Kumasi Centre for Collaborative Research in Tropical Medicine
- Established: 1997
- Scientific Director: Prof. Richard Odame Philips since 2018
- Key people: Jutta Hesse (Head of Administration); Prof. Dr. Kaveh Mashayekhi (Head of Laboratories);
- Location: Kwame Nkrumah University of Science and Technology, Kumasi, Ashanti Region, Ghana
- Coordinates: 6°40′11″N 1°34′35″W﻿ / ﻿6.66977°N 1.57647°W
- Interactive map of Kumasi Centre for Collaborative Research in Tropical Medicine
- Website: www.kccr-ghana.org

= Kumasi Centre for Collaborative Research in Tropical Medicine =

Research center in Kumasi, Ghana

Kumasi Centre for Collaborative Research in Tropical Medicine (KCCR) is a Biomedical research institute located at the Kwame Nkrumah University of Science and Technology in Kumasi, Ghana. It is a joint venture between the Ministry of Health (MoH) and the Bernhard Nocht Institute for Tropical Medicine in Hamburg, Germany.

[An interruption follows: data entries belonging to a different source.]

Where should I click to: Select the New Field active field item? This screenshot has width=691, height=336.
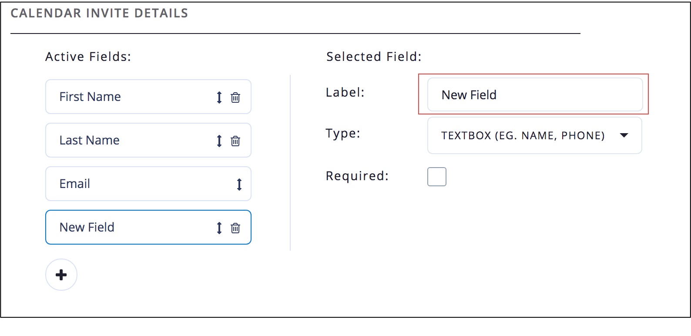(131, 227)
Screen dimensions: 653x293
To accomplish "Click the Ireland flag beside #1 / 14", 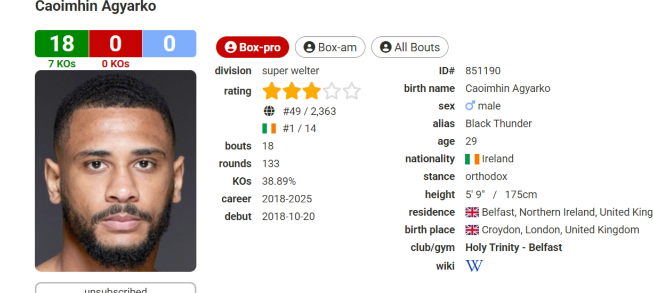I will tap(269, 129).
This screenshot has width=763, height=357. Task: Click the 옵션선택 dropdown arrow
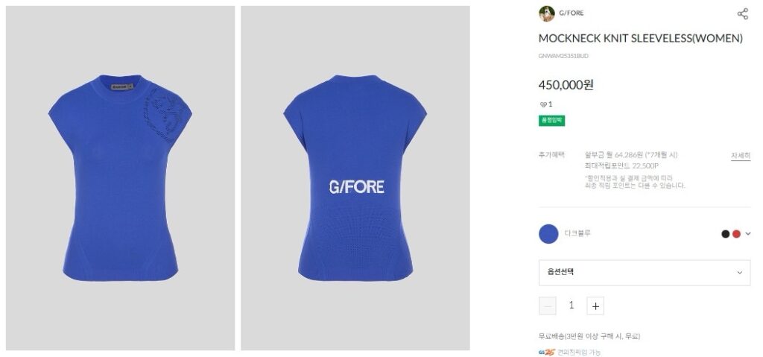(740, 273)
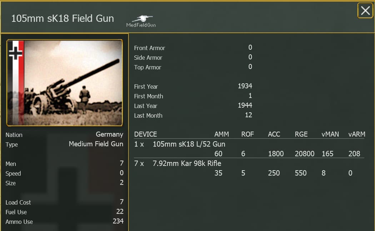
Task: Click the range value 20800
Action: pos(304,154)
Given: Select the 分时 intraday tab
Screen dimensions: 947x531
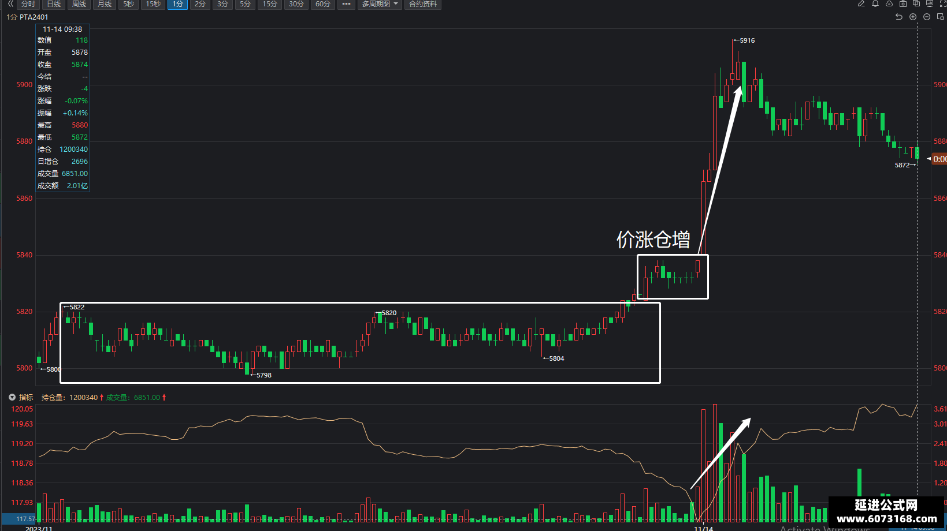Looking at the screenshot, I should pos(28,4).
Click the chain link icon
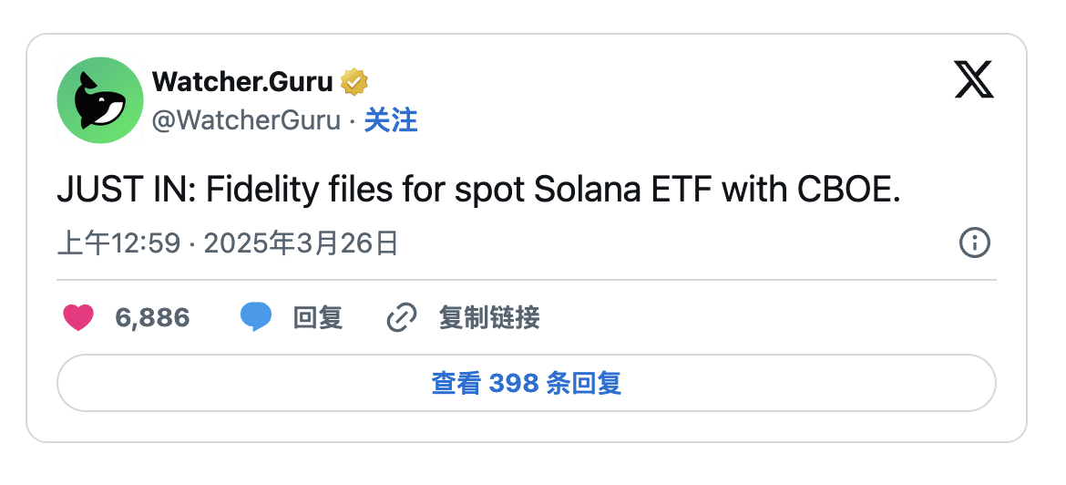This screenshot has width=1066, height=485. tap(402, 317)
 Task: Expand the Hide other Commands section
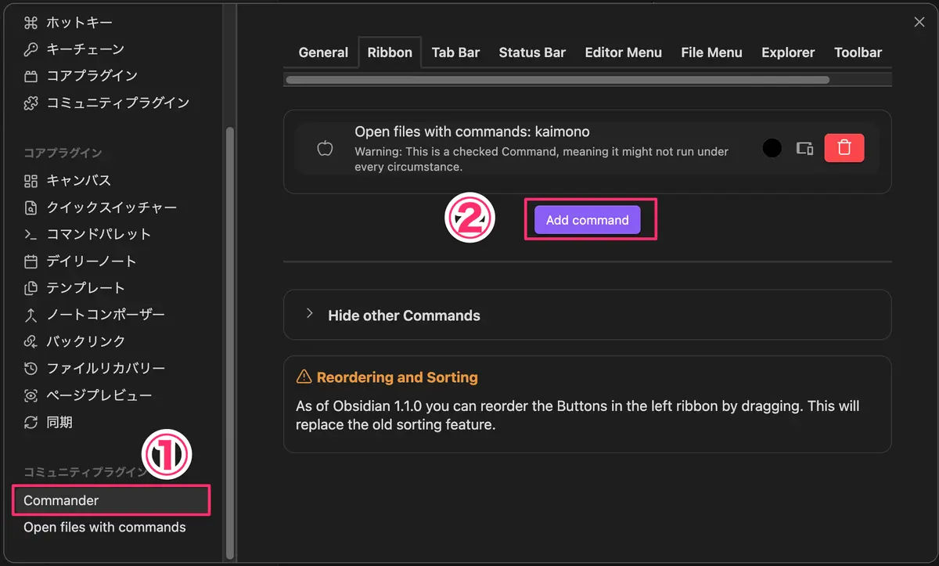pyautogui.click(x=587, y=315)
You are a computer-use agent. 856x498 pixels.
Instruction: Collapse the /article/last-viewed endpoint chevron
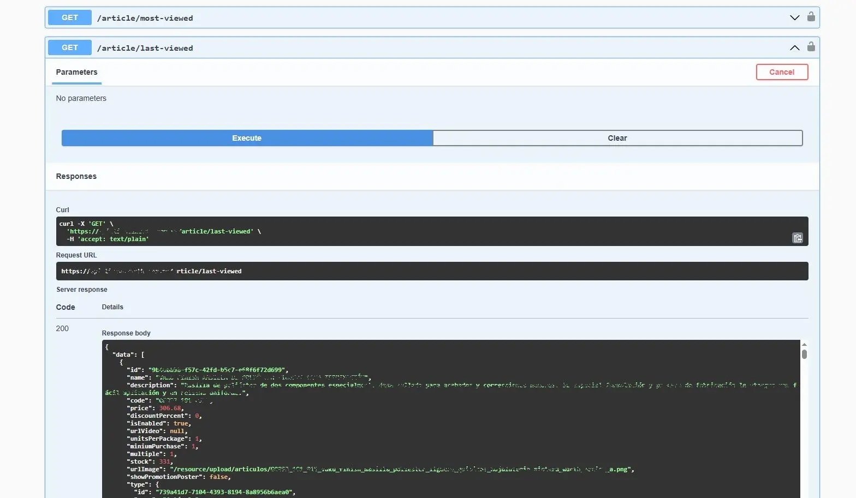point(794,47)
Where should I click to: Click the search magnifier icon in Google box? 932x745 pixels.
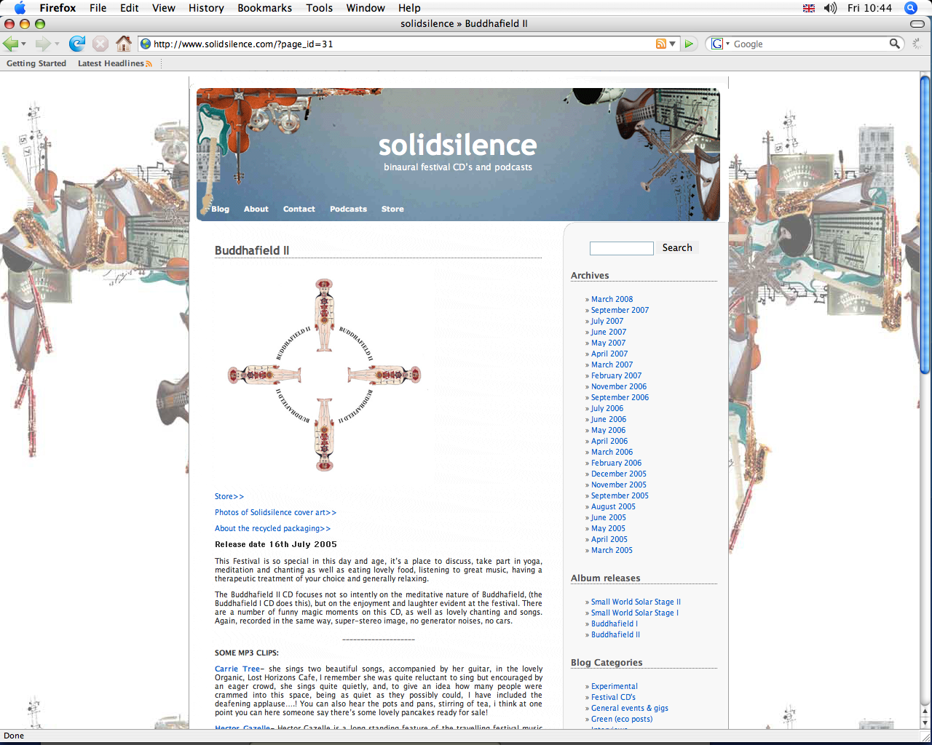click(894, 44)
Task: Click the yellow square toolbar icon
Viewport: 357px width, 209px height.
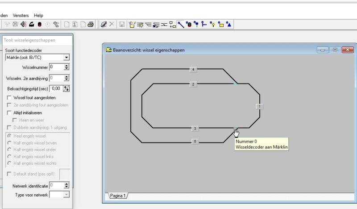Action: (221, 24)
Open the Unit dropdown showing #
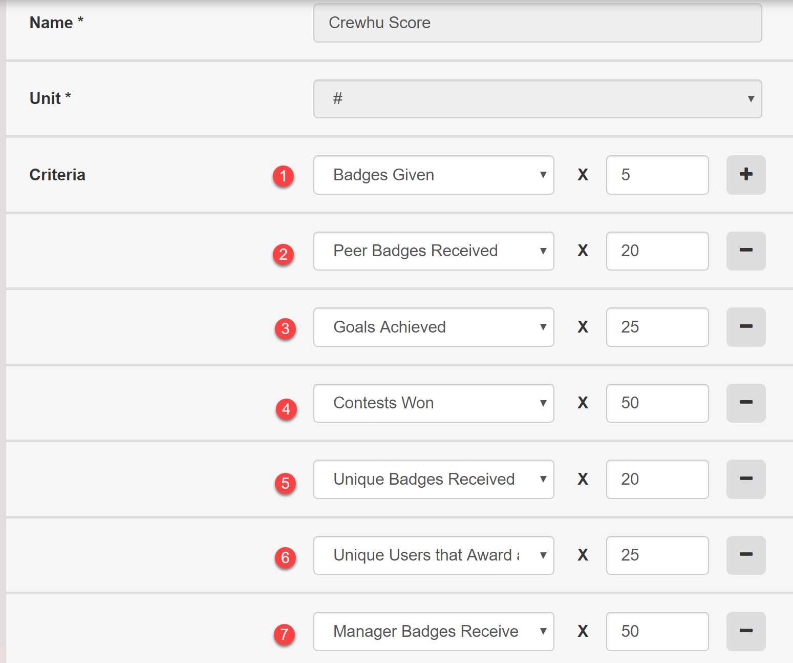Image resolution: width=793 pixels, height=663 pixels. click(x=538, y=99)
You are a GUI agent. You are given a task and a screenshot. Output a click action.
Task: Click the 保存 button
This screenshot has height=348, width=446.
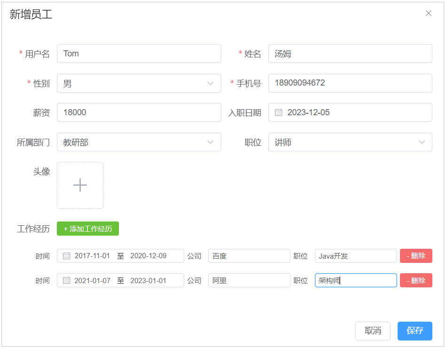pyautogui.click(x=415, y=331)
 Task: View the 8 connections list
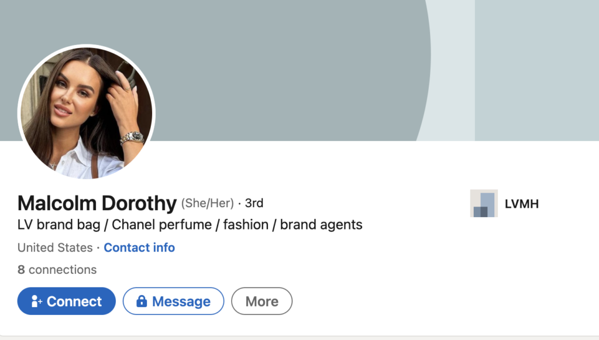coord(56,269)
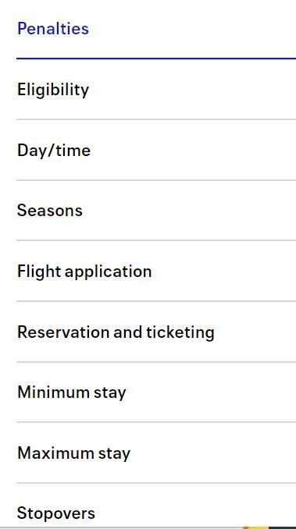The height and width of the screenshot is (529, 296).
Task: Click the blue Penalties heading text
Action: pyautogui.click(x=53, y=28)
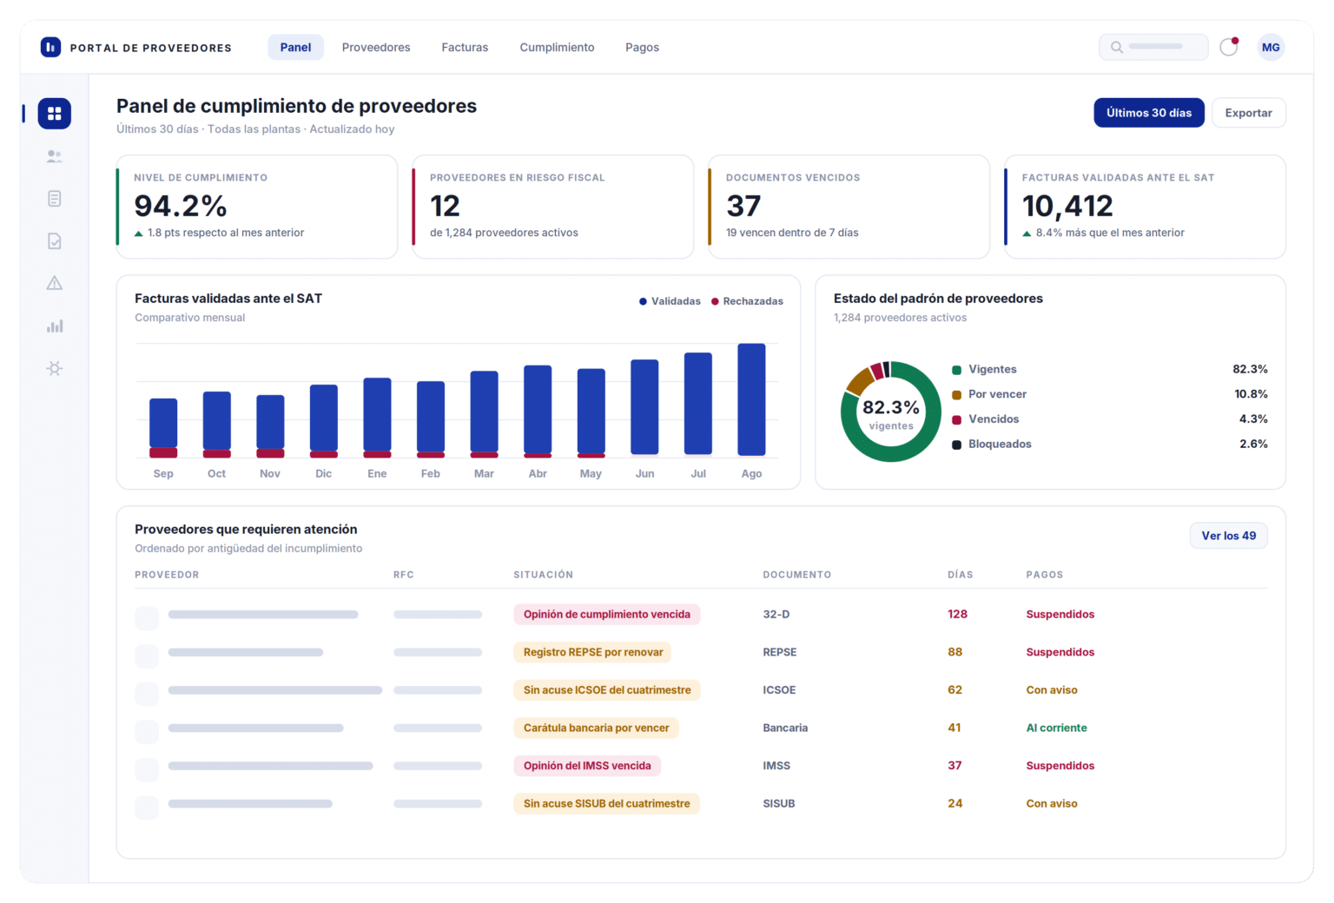Go to the Cumplimiento tab
The image size is (1334, 903).
pyautogui.click(x=557, y=47)
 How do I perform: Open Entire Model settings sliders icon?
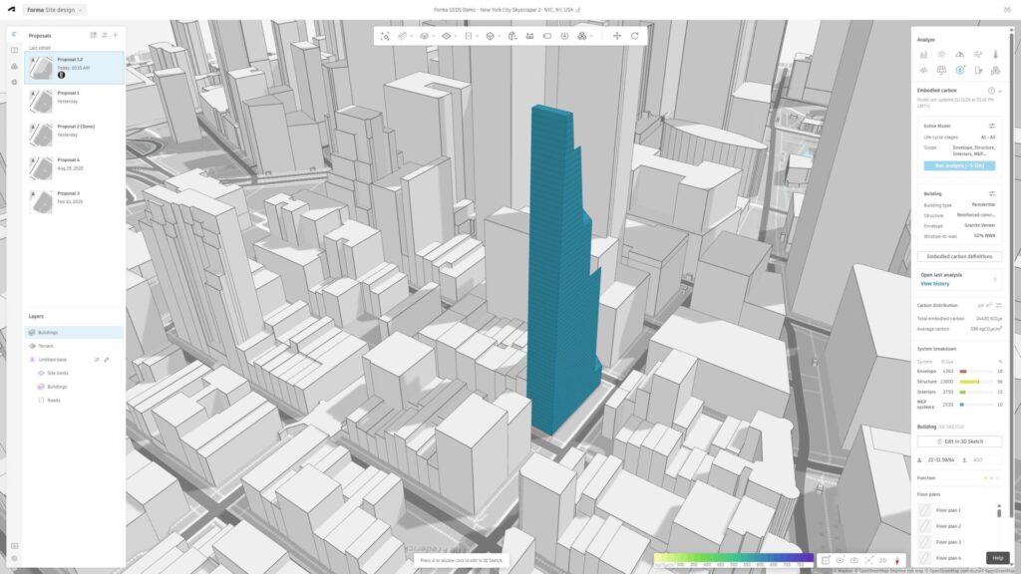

It was founded in 1998 and has about 250-300 workers. The centre's objective is to develop a series of world research programs through the acquisition of research grants. The center also tests and confirms samples for COVID-19 pandemic in Ghana.

The facility was made one of the many others in Ghana certified to undertake COVID-19 tests in the country.

== History ==
KCCR is an international platform for biomedical research and a nonprofit research centre in Ghana and globally. It is based on the campus of KNUST in Kumasi in the Ashanti region in the country. It has close cooperation with the Medical School and other related facilities making it develop into a research centre of the College of Health Sciences.

== Supports ==
StanChart Bank supported the KCCR with PCR to expand testing capabilities for the fight against Coronavirus. The Chamber of Bulk Oil Distributors also supported the centre with GH¢100,000.

Competitive international research funds are achieved through competitive international research grant. In April 2020, the German government made a rapid -response grant of EUR 650000 to strengthen COVID‑19 testing capacity and to secure laboratory consumables. Examination of the health research body in Ghana reveals that KCCR mainly relies on external sources to fund its activities with the little direct input being realised through the local government. The centre places focus on strategic procurement of grants available through agencies like EDCTP, WHO and other international health agencies to maintain its research programmes.

== Facilities and Infrastructure ==
KCCR laboratory facility has biosafety level 2 and level 3 facilities, insectarium facility, cold storage, and the ultramodern diagnostic and sequencing units. Its molecular biology laboratory is divided in: extraction, PCR-prep and amplification rooms where there are five real time cyclers, two thermocyclers and a Sanger sequencer, two Illumina® iSeq100, one Illumina® Miniseq. The post-amplification steps are performed in a different room with both electrophoresis and nucleic acid visualization areas, and working with high-pathogens is done in BSL2 + conditions.

This lab has biosafety cabinet, incubators, microscope, a BACTEC blood-culture system, a VITEK 2 Compact instrument that checks the microbial identification and test susceptibility. Flow cytometry, ELISA and immunofluorescence microscopy and primary cell culture sit in an immunology wing. Entomology unit has a restricted access mosquito-breeding-station and Plasmodium culture facilities, parasitology laboratory and offers microscopy based screening of helminthoped and protozoan. There are 24 deep and ultra-low-temperature freezers, two -152 o C freezers and liquid nitrogen tanks and 24h of power redundancy in cryopreservation services.

In addition to the laboratory capacity, KCCR maintains a full data-management team, which directs data collection, storage, analyses and statistical software training. Regular short courses and workshops help guarantee a high level of data governance and methodological support of every research project.